More than 770,000 people in the semi-autonomous territory have voted in the 10-day poll on how Hong Kong’s next leader should be chosen. The ballot has been dismissed by Chinese state media as “an illegal farce”.
Tensions are running high in the former British colony before the anniversary on July 1 of its 1997 handover to China, a traditional day of protest.
Concerns are rising that Chinese influence over the self-ruled city is increasing, and that liberties it was guaranteed under the handover agreement are being eroded.
Pro-democracy advocates are incensed at plans for the election of Hong Kong’s next chief executive—who is currently appointed by a 1,200-strong pro-Beijing committee.
China has promised to let all Hong Kong residents vote for their next leader in 2017. But it says candidates must be approved by a nomination committee—upsetting democracy advocates, who say only pro-Beijing figures will be allowed to stand.

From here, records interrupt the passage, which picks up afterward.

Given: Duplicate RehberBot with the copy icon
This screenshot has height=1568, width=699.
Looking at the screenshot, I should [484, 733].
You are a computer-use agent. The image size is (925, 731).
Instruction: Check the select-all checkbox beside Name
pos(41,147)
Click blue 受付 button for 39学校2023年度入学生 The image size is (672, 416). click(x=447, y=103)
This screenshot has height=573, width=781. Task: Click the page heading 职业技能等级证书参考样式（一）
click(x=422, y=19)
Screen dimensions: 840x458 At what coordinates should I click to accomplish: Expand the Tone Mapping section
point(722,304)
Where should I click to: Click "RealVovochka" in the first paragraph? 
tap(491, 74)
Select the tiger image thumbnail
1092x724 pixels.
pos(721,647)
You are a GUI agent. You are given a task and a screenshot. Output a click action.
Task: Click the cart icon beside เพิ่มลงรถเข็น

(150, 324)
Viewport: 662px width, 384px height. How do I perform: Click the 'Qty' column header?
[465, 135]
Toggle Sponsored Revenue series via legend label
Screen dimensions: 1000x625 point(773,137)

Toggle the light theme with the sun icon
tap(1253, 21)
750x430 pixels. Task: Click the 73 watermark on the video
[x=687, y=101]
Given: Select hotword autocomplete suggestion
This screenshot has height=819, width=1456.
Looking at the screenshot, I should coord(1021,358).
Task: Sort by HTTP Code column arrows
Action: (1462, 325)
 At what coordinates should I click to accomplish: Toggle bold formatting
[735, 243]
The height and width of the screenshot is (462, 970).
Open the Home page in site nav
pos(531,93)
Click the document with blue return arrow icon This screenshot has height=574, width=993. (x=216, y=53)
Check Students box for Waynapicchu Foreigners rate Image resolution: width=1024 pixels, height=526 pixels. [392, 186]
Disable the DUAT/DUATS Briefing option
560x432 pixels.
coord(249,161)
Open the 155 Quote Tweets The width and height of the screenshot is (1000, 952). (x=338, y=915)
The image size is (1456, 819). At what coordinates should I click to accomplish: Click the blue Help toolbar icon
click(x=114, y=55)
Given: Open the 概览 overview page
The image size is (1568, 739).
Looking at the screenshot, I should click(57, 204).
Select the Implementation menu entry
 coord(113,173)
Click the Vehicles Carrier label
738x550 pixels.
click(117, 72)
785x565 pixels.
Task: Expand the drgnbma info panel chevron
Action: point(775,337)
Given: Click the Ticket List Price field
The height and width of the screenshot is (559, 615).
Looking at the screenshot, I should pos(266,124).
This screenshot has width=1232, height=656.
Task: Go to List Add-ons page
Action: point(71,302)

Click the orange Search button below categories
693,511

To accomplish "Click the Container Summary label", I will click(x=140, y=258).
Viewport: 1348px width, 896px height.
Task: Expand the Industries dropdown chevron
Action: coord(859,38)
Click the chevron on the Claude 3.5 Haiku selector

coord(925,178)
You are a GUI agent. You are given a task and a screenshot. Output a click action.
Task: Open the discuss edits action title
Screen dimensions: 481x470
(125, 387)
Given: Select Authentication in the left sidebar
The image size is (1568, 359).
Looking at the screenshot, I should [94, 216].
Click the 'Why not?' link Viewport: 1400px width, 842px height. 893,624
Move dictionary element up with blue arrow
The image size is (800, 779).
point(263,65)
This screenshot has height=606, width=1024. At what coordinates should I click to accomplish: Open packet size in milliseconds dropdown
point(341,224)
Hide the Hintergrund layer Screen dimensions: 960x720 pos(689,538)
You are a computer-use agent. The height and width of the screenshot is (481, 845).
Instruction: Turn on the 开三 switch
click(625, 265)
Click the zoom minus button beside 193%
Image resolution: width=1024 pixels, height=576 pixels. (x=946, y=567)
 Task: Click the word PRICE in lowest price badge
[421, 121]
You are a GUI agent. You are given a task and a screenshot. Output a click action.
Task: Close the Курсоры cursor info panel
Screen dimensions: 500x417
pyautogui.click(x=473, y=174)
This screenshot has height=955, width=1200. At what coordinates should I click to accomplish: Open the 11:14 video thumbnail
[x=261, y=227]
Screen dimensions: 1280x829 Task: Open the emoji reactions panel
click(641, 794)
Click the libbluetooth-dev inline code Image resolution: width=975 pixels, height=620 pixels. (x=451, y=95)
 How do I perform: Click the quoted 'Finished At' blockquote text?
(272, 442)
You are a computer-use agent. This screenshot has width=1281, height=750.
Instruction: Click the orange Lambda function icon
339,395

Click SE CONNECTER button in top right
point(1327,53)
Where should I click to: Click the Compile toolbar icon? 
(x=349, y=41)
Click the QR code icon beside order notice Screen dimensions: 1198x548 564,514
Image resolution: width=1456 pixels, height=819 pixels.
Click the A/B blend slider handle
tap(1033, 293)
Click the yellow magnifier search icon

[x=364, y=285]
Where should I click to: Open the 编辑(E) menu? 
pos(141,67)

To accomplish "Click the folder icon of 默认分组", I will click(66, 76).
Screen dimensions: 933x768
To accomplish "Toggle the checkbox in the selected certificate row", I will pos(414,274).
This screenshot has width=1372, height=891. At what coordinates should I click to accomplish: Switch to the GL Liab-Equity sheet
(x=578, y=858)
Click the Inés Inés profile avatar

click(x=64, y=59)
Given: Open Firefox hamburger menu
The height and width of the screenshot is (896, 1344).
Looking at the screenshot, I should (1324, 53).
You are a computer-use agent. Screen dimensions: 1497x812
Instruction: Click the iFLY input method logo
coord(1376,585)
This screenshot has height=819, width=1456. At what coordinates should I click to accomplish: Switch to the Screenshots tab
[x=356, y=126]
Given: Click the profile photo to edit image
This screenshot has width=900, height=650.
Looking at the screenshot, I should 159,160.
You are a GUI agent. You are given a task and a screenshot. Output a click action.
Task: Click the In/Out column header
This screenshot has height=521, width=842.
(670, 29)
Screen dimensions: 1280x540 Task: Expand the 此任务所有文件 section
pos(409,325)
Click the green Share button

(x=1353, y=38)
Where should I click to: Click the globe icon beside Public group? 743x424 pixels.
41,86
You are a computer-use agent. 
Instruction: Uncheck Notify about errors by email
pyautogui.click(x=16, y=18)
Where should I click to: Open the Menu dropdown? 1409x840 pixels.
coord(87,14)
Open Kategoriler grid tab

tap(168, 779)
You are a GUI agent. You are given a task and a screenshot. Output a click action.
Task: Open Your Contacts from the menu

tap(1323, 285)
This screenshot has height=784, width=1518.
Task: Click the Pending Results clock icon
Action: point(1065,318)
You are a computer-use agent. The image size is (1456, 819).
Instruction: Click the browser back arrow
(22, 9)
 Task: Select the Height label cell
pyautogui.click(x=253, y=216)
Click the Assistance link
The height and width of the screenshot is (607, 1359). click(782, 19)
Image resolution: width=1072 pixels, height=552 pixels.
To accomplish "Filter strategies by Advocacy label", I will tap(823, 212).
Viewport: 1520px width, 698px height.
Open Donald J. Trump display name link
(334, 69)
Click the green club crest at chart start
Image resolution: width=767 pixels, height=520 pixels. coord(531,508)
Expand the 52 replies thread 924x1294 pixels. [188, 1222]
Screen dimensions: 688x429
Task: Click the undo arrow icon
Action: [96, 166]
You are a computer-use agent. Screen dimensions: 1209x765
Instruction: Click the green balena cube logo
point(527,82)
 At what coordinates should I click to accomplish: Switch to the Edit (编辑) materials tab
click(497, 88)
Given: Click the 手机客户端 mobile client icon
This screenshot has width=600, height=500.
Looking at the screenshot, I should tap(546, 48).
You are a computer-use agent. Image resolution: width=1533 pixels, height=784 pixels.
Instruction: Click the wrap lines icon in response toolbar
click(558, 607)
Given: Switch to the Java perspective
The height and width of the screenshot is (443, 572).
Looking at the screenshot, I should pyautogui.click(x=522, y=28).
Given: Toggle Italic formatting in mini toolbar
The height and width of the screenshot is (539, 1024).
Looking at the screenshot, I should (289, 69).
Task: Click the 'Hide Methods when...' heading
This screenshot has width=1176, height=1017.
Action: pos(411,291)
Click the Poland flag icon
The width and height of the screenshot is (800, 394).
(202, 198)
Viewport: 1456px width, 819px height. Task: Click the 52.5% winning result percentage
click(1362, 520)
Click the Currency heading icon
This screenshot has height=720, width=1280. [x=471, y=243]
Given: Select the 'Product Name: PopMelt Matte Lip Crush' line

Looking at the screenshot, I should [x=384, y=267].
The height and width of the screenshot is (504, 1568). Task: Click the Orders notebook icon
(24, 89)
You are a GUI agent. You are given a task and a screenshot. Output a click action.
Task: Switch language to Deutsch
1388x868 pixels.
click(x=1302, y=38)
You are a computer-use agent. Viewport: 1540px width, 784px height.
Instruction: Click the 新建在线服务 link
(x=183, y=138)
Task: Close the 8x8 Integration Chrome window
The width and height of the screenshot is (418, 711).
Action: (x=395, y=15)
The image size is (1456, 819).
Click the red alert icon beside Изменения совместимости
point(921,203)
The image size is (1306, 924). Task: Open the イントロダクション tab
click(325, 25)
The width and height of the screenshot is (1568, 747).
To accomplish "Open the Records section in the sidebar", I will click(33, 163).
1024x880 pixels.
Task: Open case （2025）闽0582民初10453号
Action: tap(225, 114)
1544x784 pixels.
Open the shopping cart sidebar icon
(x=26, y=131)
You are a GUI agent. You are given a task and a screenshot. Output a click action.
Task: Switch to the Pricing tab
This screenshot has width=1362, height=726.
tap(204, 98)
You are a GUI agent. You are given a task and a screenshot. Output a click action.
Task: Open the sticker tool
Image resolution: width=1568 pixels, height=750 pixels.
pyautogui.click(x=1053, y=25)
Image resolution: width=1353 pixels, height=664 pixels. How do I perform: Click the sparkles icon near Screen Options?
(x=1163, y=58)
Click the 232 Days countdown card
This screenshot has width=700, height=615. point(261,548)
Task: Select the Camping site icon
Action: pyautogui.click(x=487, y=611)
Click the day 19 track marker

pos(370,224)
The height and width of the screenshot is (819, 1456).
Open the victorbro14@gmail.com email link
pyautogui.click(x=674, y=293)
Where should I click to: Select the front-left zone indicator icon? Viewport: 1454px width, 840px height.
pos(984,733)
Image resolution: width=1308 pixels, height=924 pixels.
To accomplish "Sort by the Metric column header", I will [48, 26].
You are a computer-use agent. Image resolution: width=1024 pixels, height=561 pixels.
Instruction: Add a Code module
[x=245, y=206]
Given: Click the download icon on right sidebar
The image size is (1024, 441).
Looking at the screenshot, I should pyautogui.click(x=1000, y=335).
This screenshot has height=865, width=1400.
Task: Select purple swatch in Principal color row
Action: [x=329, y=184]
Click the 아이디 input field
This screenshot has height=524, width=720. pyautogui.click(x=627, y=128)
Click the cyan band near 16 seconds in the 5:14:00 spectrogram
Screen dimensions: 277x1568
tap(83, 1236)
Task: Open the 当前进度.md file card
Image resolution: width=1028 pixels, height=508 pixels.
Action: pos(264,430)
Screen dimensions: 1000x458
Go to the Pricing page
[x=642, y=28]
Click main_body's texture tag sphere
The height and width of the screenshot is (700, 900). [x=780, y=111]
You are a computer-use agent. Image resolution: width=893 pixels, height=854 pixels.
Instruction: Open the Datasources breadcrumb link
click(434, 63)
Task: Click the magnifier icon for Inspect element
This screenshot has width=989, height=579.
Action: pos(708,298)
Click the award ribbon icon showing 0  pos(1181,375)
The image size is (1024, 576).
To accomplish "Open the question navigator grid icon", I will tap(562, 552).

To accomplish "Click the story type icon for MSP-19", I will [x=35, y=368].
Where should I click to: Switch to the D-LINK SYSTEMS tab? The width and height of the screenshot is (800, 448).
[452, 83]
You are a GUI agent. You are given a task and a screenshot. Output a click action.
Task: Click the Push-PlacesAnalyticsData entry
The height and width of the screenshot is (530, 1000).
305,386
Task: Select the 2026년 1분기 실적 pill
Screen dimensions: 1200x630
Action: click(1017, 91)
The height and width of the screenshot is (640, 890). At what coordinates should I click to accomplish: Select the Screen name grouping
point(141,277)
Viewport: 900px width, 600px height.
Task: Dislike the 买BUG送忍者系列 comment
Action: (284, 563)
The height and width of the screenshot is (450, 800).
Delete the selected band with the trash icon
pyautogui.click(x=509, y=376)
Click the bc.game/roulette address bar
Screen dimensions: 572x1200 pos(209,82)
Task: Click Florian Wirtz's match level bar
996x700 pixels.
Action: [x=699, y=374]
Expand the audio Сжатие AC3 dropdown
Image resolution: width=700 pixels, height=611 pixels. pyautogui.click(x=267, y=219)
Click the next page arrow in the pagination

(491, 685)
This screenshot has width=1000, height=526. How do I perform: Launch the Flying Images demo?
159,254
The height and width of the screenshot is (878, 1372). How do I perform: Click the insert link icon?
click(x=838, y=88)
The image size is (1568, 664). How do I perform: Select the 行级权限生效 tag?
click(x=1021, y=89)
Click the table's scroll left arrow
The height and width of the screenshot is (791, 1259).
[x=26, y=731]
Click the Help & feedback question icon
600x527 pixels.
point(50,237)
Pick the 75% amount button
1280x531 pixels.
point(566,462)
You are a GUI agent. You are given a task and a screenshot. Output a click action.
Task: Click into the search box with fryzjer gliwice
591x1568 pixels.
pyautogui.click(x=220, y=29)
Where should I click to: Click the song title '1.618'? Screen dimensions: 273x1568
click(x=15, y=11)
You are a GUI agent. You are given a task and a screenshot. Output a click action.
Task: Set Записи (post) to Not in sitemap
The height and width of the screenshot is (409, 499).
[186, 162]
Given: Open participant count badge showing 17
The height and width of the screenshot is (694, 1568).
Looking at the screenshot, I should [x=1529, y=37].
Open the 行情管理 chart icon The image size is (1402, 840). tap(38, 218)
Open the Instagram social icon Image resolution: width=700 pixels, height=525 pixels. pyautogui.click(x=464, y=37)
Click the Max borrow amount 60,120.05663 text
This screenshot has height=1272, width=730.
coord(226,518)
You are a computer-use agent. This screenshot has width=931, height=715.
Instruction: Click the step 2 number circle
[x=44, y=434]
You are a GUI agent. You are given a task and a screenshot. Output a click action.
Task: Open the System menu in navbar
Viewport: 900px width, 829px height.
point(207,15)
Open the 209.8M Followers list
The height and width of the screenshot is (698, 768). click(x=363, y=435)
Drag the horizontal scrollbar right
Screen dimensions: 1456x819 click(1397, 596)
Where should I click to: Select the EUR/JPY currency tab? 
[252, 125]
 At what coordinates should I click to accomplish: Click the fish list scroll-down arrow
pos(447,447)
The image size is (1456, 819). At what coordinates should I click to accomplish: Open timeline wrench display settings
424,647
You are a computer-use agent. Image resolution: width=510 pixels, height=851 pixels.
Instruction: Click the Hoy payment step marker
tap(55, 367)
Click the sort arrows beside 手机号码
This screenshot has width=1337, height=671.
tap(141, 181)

Organizers of Tuesday’s rally expect it to be the largest since the handover with upwards of 500,000 people expected, as frustration grows over Beijing’s tightening control over the city.
“Public sentiment has dropped to the lowest point since 2003. I believe more people will come out,” said Johnson Yeung, one of the organizers.
A record 500,000 people took part in a rally against a proposed national security bill in 2003, forcing the government to shelve it.
It was a key factor in the resignation two years later of the chief executive Tung Chee-hwa.